Sen. Rob Portman of Ohio, who is in line to be the next chairman of the Homeland Security and Governmental Affairs Committee if the GOP retains the Senate after two upcoming runoffs in Georgia, said he's committing to a "fair process."

"As a former cabinet official I believe that every nominee deserves a fair process and I am committed to ensuring that happens at the Homeland Security and Governmental Affairs Committee," he said in a statement to CNN.

Democrats on the committee have praised Mayorkas, citing his private and public sector experience, as well as his having held senior level positions within DHS.

"Our nation faces persistent threats, both longstanding and new, including foreign and domestic terrorism, natural disasters, cyber-attacks, and now a pandemic," said Sen. Gary Peters of Michigan, ranking member of the Senate Homeland Security committee.

"The Department of Homeland Security plays a critical role in addressing these threats and strengthening our national security, and it needs highly qualified, experienced and dedicated leaders, like Mr. Mayorkas -- especially following years of chaos and mismanagement," Peters added, as CNNpoliticts reported,

The Secretary of Homeland Security leads the third largest Department of the U.S. government, with a workforce of 229,000 employees and 22 components including TSA, Customs and Border Protection, Immigration and Customs Enforcement, U.S. Citizenship and Immigration Services, FEMA, the Coast Guard, Secret Service, Federal Law Enforcement Training Centers, the National Protection and Programs Directorate, and the Science and Technology Directorate.

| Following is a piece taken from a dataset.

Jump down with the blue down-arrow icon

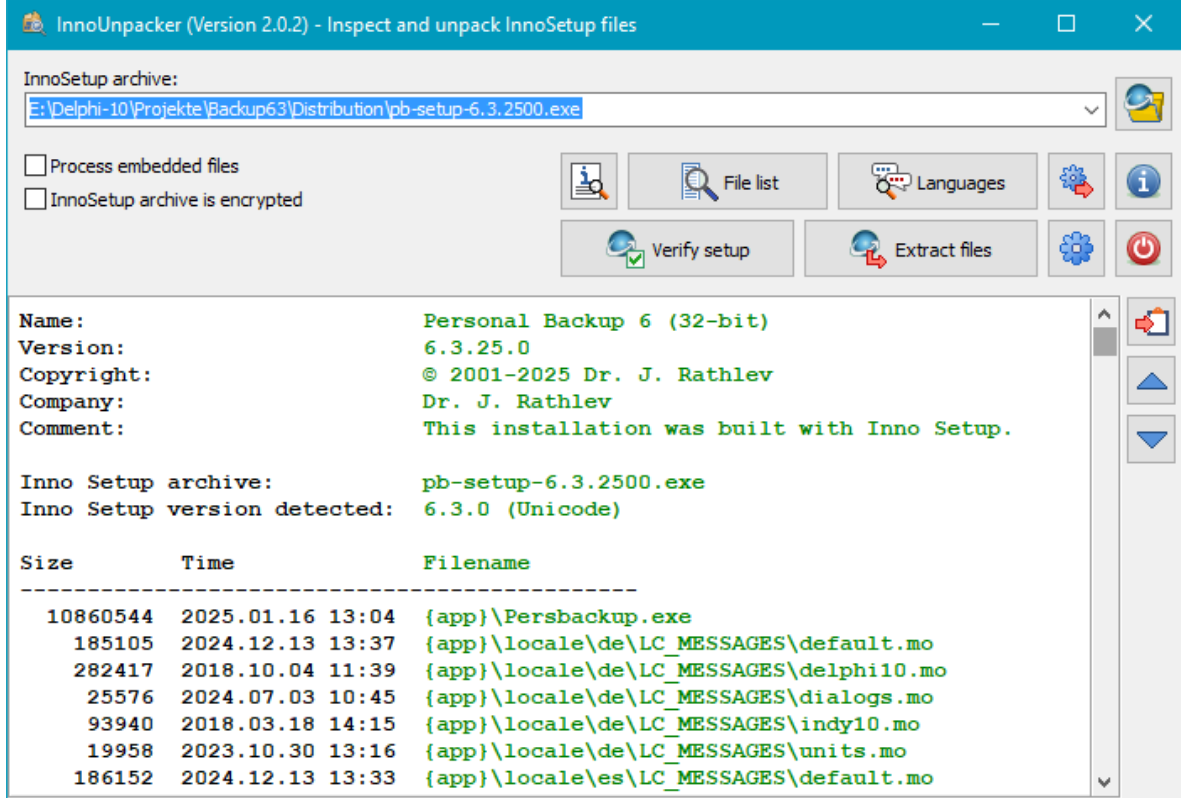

Under the Secretary's leadership, DHS is responsible for counterterrorism, cybersecurity, aviation security, border security, port security, maritime security, administration and enforcement of our immigration laws, protection of our national leaders, protection of critical infrastructure, cybersecurity, detection of and protection against chemical, biological and nuclear threats to the homeland, and response to disasters. according to DHS.